INDUSTRY NEWS
P.T. Barnum and the credit union-bank feud
Could the banking trades be hurting their own cause by railing so vehemently against the credit union industry?
It was American showman P.T. Barnum who was famously quoted as once quipping “say anything you like about me, but spell my name right.”
It’s another way of saying that there’s no such thing as bad publicity, which is also a line that is credited to Barnum.
So what does that have to do with banks and credit unions?
Maybe a lot.
Because as the two industries continue to trade barbs, at least one credit union CEO thinks all the huffing and puffing by the banking trades is good for business.
“Banks complaining about credit unions has been the best marketing campaign for credit unions in recent history,” the CEO of a $2 billion-asset credit union headquartered in the Southeast told Tyfone. “I’m fine with the banks spending all their time consumed by credit unions. All it does is raise awareness to the credit union cause, so keep on talking.”
The executive, who requested anonymity, said most people are not even aware of what a credit union is, so all the noise that banks make just alerts consumers that there is an alternative to banks.
“And if banks hate credit unions then [credit unions] must be worth checking out,” he said.
The two primary (and related) issues causing the rift between the industries of late are credit unions buying banks and the credit union tax exemption.
As nonprofits, credit unions pay no federal corporate income tax. But banks say that credit unions are acting and operating more and more like banks and should be taxed as such.
Credit unions obviously disagree.
“When a consumer compares a bank to a credit union, they don’t care about taxation,” the credit union CEO said. “They care about the difference credit unions can make in their life.”
Further agitating the banks is the growing number of deals being struck that involve credit unions buying banks.
Most recently, Dearborn, Michigan-based DFCU Financial last month announced its second whole bank acquisition in the Sunshine State with the purchase of Winter Park National Bank in Winter Park, Florida.
That deal was the 20th announced this year in which a credit union is buying a bank.
With four weeks to go in 2024, there remains the real possibility that this year could double up the 11 such deals announced last year.
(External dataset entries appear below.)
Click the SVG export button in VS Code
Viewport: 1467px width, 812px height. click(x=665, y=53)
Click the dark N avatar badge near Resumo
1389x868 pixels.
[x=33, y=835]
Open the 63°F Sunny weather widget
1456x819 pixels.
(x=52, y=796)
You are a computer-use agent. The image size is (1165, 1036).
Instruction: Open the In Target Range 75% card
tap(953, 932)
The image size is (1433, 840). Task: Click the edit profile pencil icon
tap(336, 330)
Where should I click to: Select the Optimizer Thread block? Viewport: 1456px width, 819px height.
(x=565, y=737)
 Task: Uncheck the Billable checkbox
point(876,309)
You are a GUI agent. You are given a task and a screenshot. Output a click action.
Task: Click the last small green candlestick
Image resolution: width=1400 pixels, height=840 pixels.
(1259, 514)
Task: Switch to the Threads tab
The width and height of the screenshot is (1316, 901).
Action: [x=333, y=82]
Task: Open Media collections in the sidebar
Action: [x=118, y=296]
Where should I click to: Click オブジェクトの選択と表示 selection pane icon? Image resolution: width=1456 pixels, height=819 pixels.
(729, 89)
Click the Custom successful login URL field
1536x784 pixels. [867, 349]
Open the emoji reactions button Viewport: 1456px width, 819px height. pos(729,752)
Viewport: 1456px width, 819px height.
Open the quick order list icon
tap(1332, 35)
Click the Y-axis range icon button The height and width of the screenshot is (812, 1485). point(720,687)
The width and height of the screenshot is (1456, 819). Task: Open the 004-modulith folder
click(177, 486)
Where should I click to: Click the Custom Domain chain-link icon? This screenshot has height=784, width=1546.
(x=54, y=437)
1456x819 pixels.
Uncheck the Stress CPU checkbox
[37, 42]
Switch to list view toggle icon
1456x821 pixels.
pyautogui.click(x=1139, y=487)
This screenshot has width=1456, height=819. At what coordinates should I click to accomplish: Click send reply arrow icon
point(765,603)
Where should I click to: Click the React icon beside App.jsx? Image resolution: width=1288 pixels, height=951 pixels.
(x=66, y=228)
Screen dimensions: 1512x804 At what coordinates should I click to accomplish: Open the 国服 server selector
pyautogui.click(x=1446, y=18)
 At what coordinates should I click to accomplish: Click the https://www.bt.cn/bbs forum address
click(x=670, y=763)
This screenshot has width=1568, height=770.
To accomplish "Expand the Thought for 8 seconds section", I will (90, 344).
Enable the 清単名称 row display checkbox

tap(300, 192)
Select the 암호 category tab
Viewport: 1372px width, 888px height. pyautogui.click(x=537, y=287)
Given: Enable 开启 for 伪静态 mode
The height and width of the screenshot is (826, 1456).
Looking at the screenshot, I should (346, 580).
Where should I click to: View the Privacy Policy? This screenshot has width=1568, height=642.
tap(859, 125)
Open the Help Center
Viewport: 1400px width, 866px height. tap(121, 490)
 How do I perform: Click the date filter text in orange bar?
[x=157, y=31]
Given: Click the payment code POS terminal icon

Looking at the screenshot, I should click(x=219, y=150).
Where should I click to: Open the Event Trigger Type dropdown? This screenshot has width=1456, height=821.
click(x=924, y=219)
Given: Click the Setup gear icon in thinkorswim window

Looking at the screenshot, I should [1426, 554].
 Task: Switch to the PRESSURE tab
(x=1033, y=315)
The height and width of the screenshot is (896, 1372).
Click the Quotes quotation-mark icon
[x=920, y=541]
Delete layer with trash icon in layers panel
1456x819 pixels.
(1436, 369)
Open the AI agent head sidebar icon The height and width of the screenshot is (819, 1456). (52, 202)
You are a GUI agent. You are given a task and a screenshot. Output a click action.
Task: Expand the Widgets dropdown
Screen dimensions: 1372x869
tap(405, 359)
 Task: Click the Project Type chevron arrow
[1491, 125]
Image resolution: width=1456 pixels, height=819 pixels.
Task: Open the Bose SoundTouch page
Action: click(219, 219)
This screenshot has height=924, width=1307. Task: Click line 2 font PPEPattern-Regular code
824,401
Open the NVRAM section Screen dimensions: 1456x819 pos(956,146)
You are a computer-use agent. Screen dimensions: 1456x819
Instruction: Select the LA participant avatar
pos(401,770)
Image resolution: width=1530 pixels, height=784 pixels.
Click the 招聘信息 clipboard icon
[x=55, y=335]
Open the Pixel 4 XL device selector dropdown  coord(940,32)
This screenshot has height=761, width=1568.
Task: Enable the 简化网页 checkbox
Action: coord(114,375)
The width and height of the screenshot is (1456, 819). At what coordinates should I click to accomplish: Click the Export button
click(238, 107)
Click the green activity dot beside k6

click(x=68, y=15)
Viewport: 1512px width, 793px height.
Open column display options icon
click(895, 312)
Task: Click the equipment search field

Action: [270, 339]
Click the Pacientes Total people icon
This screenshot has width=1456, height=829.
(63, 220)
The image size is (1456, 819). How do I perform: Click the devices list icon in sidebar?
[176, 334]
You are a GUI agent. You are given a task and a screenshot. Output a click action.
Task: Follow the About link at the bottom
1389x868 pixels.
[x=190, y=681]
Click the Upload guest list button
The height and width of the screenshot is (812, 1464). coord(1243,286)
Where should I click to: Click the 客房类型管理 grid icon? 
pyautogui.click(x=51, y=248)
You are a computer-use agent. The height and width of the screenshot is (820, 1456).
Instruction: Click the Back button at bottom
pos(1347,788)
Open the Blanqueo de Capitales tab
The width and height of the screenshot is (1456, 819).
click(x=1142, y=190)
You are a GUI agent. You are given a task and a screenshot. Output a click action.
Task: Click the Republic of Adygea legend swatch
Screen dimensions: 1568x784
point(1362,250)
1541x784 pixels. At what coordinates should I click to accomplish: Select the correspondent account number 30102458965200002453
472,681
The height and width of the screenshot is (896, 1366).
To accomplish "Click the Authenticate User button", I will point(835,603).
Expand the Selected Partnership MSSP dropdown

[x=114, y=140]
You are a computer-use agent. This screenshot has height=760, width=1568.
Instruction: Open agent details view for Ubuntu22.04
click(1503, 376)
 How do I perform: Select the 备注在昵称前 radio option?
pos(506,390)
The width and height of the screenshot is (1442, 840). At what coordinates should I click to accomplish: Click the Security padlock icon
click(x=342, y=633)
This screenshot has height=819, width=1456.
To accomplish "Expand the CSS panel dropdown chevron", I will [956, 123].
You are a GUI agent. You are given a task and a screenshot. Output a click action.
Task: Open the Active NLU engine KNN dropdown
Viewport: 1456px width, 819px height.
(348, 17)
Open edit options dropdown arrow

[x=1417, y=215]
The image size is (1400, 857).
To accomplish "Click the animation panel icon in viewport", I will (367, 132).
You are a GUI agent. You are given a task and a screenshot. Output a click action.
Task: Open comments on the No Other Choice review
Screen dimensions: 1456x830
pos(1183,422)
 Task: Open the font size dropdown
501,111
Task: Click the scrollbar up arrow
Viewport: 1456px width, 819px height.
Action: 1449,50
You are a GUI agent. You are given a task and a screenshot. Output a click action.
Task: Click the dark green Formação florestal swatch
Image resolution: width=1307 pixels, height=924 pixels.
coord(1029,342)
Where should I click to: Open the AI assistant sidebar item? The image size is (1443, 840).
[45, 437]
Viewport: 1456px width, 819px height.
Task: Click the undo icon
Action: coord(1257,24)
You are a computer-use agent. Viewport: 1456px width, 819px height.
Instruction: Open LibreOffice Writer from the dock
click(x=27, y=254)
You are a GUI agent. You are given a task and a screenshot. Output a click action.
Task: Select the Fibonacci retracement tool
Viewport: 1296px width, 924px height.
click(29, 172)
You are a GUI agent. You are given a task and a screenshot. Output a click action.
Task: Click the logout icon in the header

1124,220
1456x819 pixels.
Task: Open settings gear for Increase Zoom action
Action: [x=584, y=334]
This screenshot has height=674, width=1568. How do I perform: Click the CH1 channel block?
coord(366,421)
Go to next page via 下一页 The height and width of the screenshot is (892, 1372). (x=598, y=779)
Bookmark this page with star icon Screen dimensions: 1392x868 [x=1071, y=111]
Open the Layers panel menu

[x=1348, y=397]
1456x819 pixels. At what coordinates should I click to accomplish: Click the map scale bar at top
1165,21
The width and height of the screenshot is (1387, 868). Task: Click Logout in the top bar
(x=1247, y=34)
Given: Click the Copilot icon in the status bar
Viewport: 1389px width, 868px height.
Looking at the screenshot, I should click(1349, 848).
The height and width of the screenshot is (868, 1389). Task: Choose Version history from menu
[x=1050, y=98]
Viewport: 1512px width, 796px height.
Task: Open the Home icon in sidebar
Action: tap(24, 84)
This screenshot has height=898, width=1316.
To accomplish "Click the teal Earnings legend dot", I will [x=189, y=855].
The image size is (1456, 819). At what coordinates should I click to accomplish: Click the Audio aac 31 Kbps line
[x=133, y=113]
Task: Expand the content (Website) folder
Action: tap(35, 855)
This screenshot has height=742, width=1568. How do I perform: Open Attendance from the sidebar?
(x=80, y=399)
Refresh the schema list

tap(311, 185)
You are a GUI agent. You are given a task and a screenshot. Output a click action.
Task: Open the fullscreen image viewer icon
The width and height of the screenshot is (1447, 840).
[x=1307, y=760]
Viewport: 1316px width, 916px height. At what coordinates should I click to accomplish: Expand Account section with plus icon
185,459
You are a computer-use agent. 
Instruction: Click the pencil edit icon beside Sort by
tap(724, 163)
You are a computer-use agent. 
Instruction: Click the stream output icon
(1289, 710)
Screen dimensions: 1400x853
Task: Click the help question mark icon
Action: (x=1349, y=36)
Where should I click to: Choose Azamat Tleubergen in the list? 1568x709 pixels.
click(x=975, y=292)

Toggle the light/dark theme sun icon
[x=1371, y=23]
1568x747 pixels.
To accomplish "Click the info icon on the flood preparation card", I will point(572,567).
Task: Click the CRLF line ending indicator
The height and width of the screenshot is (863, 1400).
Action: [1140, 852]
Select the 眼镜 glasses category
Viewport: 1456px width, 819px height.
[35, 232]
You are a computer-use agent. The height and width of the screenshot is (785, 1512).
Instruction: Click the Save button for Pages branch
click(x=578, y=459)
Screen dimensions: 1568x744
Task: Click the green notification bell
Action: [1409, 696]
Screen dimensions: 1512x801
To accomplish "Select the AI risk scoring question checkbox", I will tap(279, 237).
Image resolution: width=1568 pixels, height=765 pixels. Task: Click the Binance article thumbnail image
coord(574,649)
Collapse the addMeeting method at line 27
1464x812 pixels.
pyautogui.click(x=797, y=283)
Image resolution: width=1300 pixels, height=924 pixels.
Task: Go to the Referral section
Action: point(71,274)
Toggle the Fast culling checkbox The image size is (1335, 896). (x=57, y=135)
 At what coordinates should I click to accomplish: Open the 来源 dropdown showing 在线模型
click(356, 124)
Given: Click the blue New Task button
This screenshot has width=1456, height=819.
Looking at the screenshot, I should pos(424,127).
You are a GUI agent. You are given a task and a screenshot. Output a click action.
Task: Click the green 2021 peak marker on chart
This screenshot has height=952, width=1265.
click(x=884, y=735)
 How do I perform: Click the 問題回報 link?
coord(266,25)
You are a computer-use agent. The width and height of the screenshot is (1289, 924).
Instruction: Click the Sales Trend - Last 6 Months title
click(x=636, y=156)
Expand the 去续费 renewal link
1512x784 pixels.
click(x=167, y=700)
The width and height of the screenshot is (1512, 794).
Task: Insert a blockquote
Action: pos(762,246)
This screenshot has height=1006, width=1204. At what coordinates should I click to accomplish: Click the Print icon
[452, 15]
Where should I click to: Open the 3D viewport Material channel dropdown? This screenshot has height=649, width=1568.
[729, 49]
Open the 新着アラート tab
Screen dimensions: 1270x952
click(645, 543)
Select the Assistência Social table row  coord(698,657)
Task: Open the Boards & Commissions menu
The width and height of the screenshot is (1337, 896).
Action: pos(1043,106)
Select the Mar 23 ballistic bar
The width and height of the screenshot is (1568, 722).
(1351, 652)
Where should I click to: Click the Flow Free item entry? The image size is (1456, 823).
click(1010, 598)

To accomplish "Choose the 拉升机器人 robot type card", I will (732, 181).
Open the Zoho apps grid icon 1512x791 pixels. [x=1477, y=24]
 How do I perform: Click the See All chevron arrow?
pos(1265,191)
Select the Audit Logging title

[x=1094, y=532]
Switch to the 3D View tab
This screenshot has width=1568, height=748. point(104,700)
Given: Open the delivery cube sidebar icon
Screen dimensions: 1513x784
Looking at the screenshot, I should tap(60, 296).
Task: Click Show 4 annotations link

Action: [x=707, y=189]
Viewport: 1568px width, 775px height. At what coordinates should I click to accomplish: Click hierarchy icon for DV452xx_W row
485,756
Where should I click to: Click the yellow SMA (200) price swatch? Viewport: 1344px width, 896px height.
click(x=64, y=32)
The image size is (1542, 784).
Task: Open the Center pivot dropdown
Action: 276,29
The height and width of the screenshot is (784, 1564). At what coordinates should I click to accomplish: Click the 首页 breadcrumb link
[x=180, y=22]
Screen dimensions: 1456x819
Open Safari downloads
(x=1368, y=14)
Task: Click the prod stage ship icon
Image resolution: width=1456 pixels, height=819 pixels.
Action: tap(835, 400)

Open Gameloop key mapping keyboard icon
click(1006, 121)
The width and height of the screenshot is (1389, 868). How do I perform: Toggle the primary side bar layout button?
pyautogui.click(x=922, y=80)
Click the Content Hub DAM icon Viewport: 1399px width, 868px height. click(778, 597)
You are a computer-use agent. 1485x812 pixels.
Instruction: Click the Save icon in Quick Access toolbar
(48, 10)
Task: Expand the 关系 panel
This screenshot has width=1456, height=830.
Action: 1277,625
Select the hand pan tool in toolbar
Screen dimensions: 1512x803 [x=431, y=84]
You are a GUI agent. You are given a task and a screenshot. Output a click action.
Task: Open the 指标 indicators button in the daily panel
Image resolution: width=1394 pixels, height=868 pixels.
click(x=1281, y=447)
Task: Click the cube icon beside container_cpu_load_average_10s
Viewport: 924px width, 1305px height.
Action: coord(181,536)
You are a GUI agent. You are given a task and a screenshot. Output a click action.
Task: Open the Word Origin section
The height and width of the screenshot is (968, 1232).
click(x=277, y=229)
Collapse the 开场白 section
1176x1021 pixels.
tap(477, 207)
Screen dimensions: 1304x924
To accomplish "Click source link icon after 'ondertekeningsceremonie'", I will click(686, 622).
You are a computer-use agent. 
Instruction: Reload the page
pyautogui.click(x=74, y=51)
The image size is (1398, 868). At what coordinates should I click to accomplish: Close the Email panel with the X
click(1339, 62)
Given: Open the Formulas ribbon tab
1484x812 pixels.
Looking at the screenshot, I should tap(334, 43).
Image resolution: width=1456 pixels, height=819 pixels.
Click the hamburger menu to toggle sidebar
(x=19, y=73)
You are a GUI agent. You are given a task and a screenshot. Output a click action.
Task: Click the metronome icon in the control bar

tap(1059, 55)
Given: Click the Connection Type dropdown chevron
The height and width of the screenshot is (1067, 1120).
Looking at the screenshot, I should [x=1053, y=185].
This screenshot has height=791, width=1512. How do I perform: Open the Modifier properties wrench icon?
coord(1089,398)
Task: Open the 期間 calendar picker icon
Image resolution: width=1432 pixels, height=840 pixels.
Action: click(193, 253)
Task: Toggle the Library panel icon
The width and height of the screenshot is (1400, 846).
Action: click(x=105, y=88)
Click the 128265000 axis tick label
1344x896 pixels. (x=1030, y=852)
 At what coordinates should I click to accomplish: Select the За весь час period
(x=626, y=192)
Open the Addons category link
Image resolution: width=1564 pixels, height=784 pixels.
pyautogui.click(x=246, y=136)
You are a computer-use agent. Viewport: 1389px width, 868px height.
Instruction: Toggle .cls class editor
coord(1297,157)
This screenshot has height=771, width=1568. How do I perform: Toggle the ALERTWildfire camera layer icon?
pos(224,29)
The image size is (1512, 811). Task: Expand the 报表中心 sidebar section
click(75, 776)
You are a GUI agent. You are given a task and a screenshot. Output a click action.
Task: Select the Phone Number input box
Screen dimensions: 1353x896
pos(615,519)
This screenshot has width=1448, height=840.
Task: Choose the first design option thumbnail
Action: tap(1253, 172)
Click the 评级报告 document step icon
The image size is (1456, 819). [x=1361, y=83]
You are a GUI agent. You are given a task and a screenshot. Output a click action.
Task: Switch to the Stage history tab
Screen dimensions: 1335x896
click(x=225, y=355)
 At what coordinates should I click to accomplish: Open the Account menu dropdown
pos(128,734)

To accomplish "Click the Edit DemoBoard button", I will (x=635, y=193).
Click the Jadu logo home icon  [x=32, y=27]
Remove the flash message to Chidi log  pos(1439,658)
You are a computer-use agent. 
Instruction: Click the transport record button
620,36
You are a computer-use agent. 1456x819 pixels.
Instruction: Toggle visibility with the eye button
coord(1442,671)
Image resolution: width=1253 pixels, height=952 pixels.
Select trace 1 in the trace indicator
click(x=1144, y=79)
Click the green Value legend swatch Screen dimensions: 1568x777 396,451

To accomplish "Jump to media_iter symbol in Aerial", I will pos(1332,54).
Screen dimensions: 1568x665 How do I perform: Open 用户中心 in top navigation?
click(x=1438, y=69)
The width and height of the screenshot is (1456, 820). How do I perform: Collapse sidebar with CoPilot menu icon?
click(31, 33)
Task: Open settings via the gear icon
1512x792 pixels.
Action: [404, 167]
In fact, one source told Tyfone as many as five more deals could be announced in December.
Prior to 2024, the most credit union-buying-bank deals ever announced in a year was 16 in 2022.
Will the increased volume of deals continue in 2025?
Jeff Cardone, a partner with Luse Gorman, said the the incoming Trump administration is likely to accelerate the pace of larger M&A transactions – particularly merger of equals – given the perception of better economic and regulatory conditions on the horizon, although it is unclear whether the new administration will be friendlier to larger banks based on their populist views.
Cardone, who has advised on several credit union-buying-bank deals, said a better economy/lower interest rate environment could result in more options for merger partners for many banks due to better valuations.
Regardless of more favorable dealmaking conditions, credit unions will continue to be viable acquisition partners for smaller community banks due to the supply and demand problem of the community bank industry, Cardone told Tyfone.
“Traditional acquirer banks have grown significantly in asset size and as a result are less interested in acquiring smaller community banks, while smaller community banks, due to regulatory burdens and succession planning issues, are still very interested in exploring a strategic partnership with larger institutions, particularly those that can provide liquidity for their shareholders and absorb their unrealized losses and bad loans,” Cardone said.
As a result, credit unions will continue to be viable buyers that can fill that void.
But Brad Bolton, President and CEO of $205 million-asset Community Spirit Bank in Red Bay, Alabama, told Tyfone credit unions are winning many of the deals by leveraging their $2.2 trillion tax-exempt status “which grows with each acquisition as tax-paying bank assets become exempt and cost taxpayers $4 billion annually.”
On top of that, Bolton, the former chairman of the Independent Community Bankers of America, says the deals allow credit unions to expand beyond their intended fields of membership while sidestepping critical consumer protections like the Community Reinvestment Act, which ensures community banks serve the needs of low and moderate-income neighborhoods.
But the credit union CEO said it is clear that banks have learned nothing from the recent political campaigns when it comes to consumers.
“If one side tries to vilify the other and calls them names while the other side tries to help the consumer, the consumer-helper will win,” he said.
“If credit unions are going to act like banks, they should be regulated like banks. Congress needs to examine whether credit unions are still operating within the purpose of their original charter.”